In order to translate the generally higher voltage level logic signals employed by the circuitry off the IC to the generally lower voltage level IC logic signals, integrated circuits include a plurality of input buffers for converting each input signal applied to the IC. Similarly, a plurality of output buffers translates the plural lower voltage level logic IC signals back to the higher voltage level logic IC output signals. In translating these signals, each occurrence of a logical "0" and logical "1" voltage level in a higher level IC input signal is converted by an input buffer to a logical "0" and logical "1" voltage level, respectively, in a lower level signal. Similarly, an output buffer converts each occurrence of a logical "0" and logical "1" voltage level in the lower level IC signal to a logical "0" and logical "1" voltage level, respectively, in a higher level IC output signal. A buffer may not, however, instantaneously translate the transitions between logical "0" and logical "1" voltage levels at its input into corresponding transitions at its output. Furthermore, the propagation delay through a buffer of a transition from a low logical "0" voltage level to a high logical "1" voltage level is not likely to equal the propagation delay through that same buffer of a transition from a high logical "1" voltage level to a low logical "0" voltage level. As a result of this skew between the high-to-low and low-to-high propagation delays, the translated signal at the output of the buffer will be distorted in such a manner that the duration of a logical "0" or logical "1" pulse at the buffer output will be less than or greater than the corresponding pulses at the buffer input. For high-speed operations, such signal distortion can affect the ability of the circuitry on the IC and/or off the IC, to recognize the data bits. Buffer distortion can therefore limit the operating speed of the IC. Furthermore, such distortion is not readily eliminated a priori of manufacture since the magnitude of the distortion is not uniform from chip to chip, but is rather a variable, dependent upon processing, material, and enviromental conditions. As a result, a percentage of chips manufactured will have unacceptable performance characteristics at the desired operating speed, thereby reducing the usable yield of fabricated chips.

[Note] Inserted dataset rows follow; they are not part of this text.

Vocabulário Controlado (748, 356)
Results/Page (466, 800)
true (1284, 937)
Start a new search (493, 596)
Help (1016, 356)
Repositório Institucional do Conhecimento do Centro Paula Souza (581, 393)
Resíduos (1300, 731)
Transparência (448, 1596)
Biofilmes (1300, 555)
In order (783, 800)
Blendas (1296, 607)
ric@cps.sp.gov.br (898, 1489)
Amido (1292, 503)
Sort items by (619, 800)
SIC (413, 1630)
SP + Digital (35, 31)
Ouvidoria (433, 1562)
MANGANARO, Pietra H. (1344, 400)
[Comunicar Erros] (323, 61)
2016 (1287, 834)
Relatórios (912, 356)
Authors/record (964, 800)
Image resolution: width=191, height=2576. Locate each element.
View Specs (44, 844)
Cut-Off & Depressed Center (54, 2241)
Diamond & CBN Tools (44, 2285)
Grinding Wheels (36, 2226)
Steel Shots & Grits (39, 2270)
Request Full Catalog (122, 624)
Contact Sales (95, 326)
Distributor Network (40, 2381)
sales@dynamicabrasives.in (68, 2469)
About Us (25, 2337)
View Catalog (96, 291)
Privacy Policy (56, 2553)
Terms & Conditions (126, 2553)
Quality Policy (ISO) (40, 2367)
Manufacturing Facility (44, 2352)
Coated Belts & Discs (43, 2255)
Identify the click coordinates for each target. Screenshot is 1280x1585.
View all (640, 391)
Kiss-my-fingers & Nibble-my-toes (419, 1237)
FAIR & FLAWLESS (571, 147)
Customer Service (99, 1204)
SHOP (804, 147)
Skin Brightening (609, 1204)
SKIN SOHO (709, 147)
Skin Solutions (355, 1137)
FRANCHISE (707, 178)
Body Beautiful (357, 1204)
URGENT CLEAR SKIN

A high-speed logic level translator, disclosed in U.S. Pat. No. 4,305,009 to Y. Miyagawa et al., issued Dec. 8, 1981, speeds up the appearance of the level transition which is known a priori to be the slower of the two, using capacitive feed-forward techniques. Such a circuit will not eliminate the skew problem of an IC buffer where the low-to-high and high-to-low propagation delays are both variables, and there is no a priori knowledge of which transition is slower. In U.S. Pat. No. 4,314,166 to O. Bismarck, issued Feb. 2, 1982, a fast level shift circuit is disclosed which works as a translator to provide equal rise and fall times using a flip-flop memory element. The circuitry disclosed is moderately complex and may not perform satisfactorily at the high speeds where the asymmetry problems in buffers are the most severe.
The problem, then, is to devise a buffer arrangement for high-speed IC circuits that substantially reduces buffer distortion resulting from the difference in the low-to-high propagation delay with respect to the high-to-low propagation delay without any a priori knowledge of the sense or magnitude of that difference.